■ ТЕКСТ ДЛЯ ЧТЕНИЯ ■
↓

Хроники современника

Есть у писателей такая вредная, неистребимая привычка – записывать в дневники некоторые мысли-наброски, наблюдения, фиксировать жизнь. Там мало найдется чего-нибудь общественно значимого, все больше какие-то житейские мелочи, разговоры, новое услышанное словечко. Вот и я достала тетради двадцатилетней давности, захотелось освежить память, окунуться в прошлое, иногда это полезно. Как же все это было давно, почти начисто стерлись плохие, тягостные минуты, и наоборот, радостное и хорошее вдруг стало мифологизироваться, покрываясь лакированным блеском. Личные события, а в моем дневнике в основном отмечались домашние, семейные эпизоды, болезни детей, маленькие праздники, школьные оценки. Иногда из этих пестрых лоскутов много позже срастаются сюжеты.

 

«…Март 1989. А жизнь бурлит, в газетах и журналах – споры, дискуссии, диалоги о днях сегодняшних и прошедших. Нам правду дают и мы захлебываемся, потому что привыкли к информации приглаженной, подчищенной, читать «Огонёк» за прошлый год – одно удовольствие…».

 

Мы по-соседски дружили с одной семьей. Мужа подруги отправили учиться в Москву в Академию общественных наук при ЦК КПСС, в перспективе он должен был сделать хорошую карьеру. Будущий партфункционер первым привез из Москвы журнал «Огонёк», это была информация нового формата, мы все дружно подсели на журнал В.Коротича. Подписаться на журнал было невозможно, многомиллионные тиражи раскупались в миг. Свежие журналы покупались в киоске. Надо было еще выстоять огромную очередь, на столичные газеты и журналы был просто бум. Потом обменивалась с подругами и коллегами по работе. После советских газет с их унылыми передовицами, обновленный журнал обрушил на наши неподготовленнее души лавину сведений, стали печататься запрещенные авторы-диссиденты, мемуары, воспоминания. Мы заглатывали наживку, как глупые рыбы, проснувшиеся от глубоководной спячки, возбужденные легкой, доступной добычей…

 

 Иногда ловлю себя на мысли, за свободу слова, подумать только, за свободу слова заплатили такую высокую цену. Как больно и горько! Нет на карте мира моей страны, моей большой и малой Родины. Там, в горьковатой дымке, прошитой привычными гудками и перестуком тяжелых паровозов железнодорожного района, за старым пешеходным мостом, вблизи мелководного пруда, где мы ловили головастиков, среди зарослей кустов сирени и клумб георгин, осталось мое детство, школьная юность, и все самое лучшее, доброе, светлое. За свободу слова… Под обломками былой империи похоронили сильную державу-победительницу, одну шестую часть мира – СССР. Нас так учили в школе. Мы – дети и внуки фронтовиков, строителей грандиозных строек и гидростанцией, мы с малых лет были причастны к нашим победам в космосе и спорте. Сегодня уже подрос отечественный потребитель общества потребления в первом поколении. Он инертен, равнодушен, мало начитан, и никак не отождествляет себя с поколением стариков-пенсионеров. Между ними огромная пропасть. Почувствуйте разницу.

↑

Исходные данные

↓

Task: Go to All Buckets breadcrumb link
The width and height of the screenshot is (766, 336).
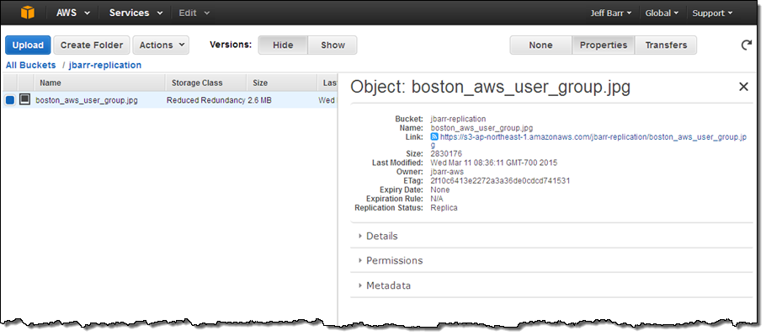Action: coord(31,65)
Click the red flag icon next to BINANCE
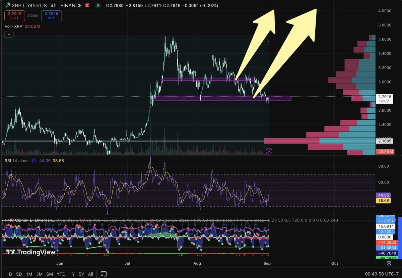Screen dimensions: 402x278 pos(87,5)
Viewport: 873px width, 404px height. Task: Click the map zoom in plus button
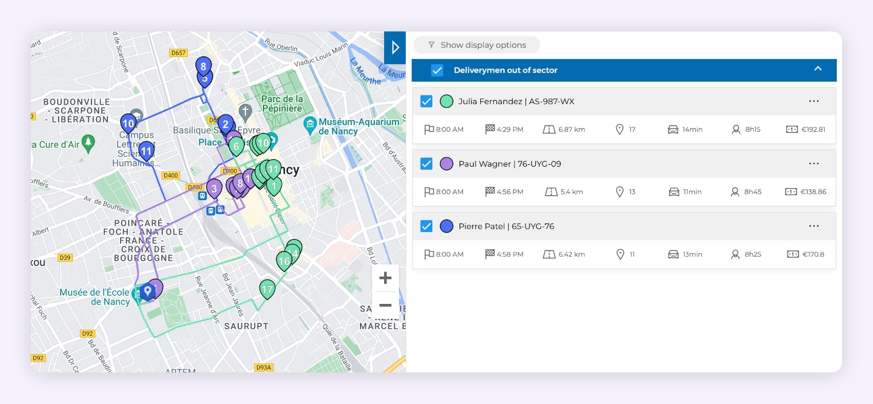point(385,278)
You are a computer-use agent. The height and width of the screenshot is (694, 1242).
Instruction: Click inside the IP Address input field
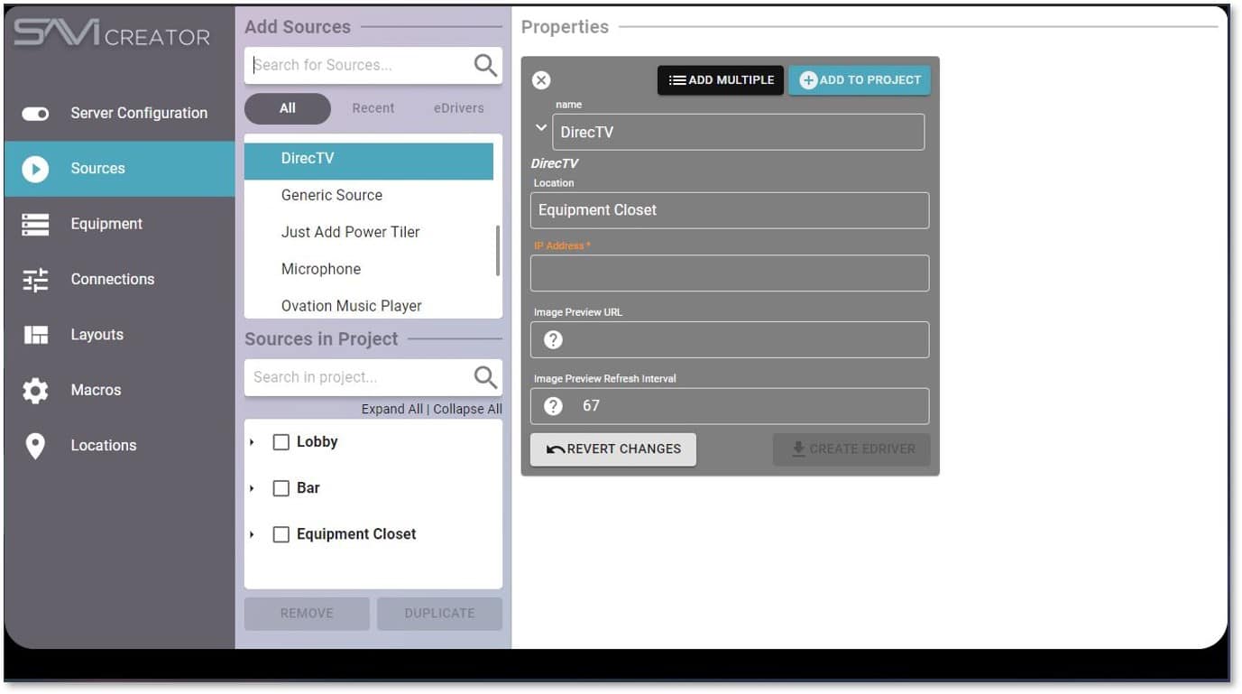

↑

■ УСЛОВИЕ ЗАДАНИЯ ■
Воспроизведите дословно фрагмент текста «Хроники современника» от «Хроники современника» до «позже срастаются сюжеты.». Приведенный материал никак не связан с текстом.

■ ВЫПОЛНЕННОЕ ЗАДАНИЕ ■
Хроники современника

Есть у писателей такая вредная, неистребимая привычка – записывать в дневники некоторые мысли-наброски, наблюдения, фиксировать жизнь. Там мало найдется чего-нибудь общественно значимого, все больше какие-то житейские мелочи, разговоры, новое услышанное словечко. Вот и я достала тетради двадцатилетней давности, захотелось освежить память, окунуться в прошлое, иногда это полезно. Как же все это было давно, почти начисто стерлись плохие, тягостные минуты, и наоборот, радостное и хорошее вдруг стало мифологизироваться, покрываясь лакированным блеском. Личные события, а в моем дневнике в основном отмечались домашние, семейные эпизоды, болезни детей, маленькие праздники, школьные оценки. Иногда из этих пестрых лоскутов много позже срастаются сюжеты.